>> START Passage
Man-with-beard-looking-through-magnifying-glass

Content writing tips — A to Z style!

Want to know how to write the kind of content your audience will love to read?

Here are 26 tips for writing and improving your content, so it hits the right spot.

A is for Audience

It’s important to know your audience and create content that works for them. Consider:

  • Who they are e.g. age, job title, income, aspirations
  • What kind of content they’ll want to see
  • Why they’re looking for that particular type of content
  • How they want to consume it, e.g. text, pictures, video
  • When and where they’ll be viewing it e.g. at work, on a desktop computer; or on a bus, on their mobile device.

B is for Brand

Your content should be consistent and representative of your brand in terms of its:

  • Target audience
  • Purpose and relevance
  • Visual presentation (recognisable logo, colours, style)
  • Tone of voice.

C is for Consistency

Post at consistent intervals, whether that’s daily, weekly, bi-weekly or monthly. And make sure the content you post is of a consistently high quality.

This may sound difficult, but it’s perfectly possible to post quality content on a regular basis if you do your research and plan ahead.
>> END Passage
>> START Recorded data
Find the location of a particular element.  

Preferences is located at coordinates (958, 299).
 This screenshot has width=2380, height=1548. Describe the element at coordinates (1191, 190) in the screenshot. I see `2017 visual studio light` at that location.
>> END Recorded data
**What the task requires:** Reproduce the content writing tips verbatim, from "B is for Brand" up to and including "logo, colours, style)".

**Result for this exercise:**
B is for Brand

Your content should be consistent and representative of your brand in terms of its:

  • Target audience
  • Purpose and relevance
  • Visual presentation (recognisable logo, colours, style)